30 “If he were not a criminal,” they replied, “we would not have handed him over to you.”

31 Pilate said, “Take him yourselves and judge him by your own law.”

“But we have no right to execute anyone,” the Jews objected. 32 This happened so that the words Jesus had spoken indicating the kind of death he was going to die would be fulfilled.

33 Pilate then went back inside the palace, summoned Jesus and asked him, “Are you the king of the Jews?”

34 “Is that your own idea,” Jesus asked, “or did others talk to you about me?”

35 “Am I a Jew?” Pilate replied. “It was your people and your chief priests who handed you over to me. What is it you have done?”

36 Jesus said, “My kingdom is not of this world. If it were, my servants would fight to prevent my arrest by the Jews. But now my kingdom is from another place.”
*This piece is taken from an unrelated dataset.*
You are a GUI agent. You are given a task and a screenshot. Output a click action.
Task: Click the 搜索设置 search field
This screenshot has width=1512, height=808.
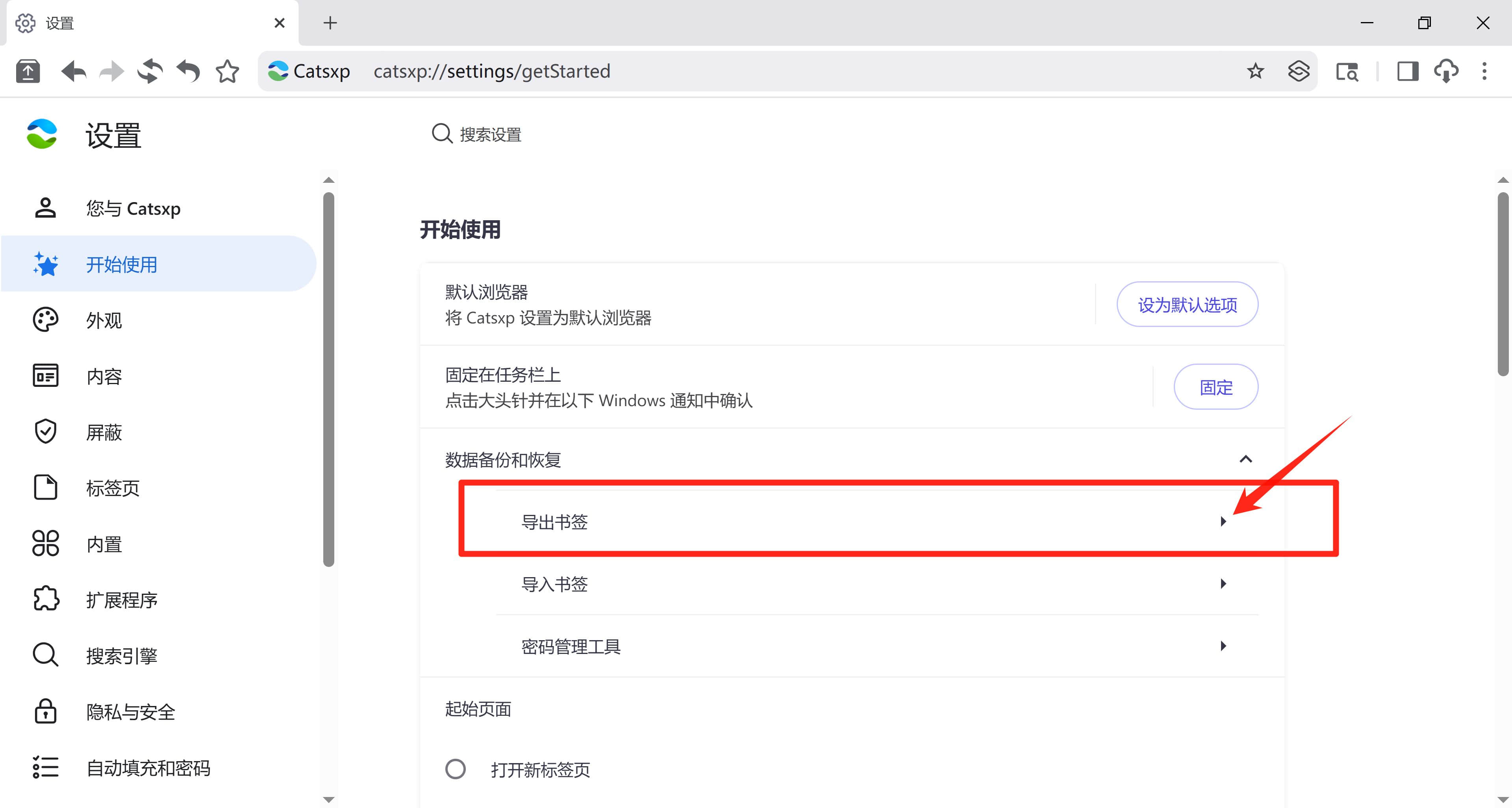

37 “You are a king, then!” said Pilate.

Jesus answered, “You are right in saying I am a king. In fact, for this reason I was born, and for this I came into the world, to testify to the truth. Everyone on the side of truth listens to me.”

38 “What is truth?” Pilate asked. With this he went out again to the Jews and said, “I find no basis for a charge against him. 39 But it is your custom for me to release to you one prisoner at the time of the Passover. Do you want me to release ‘the king of the Jews’?”

40 They shouted back, “No, not him! Give us Barabbas!” Now Barabbas had taken part in a rebellion. John 18:28-40 (NIV) [1]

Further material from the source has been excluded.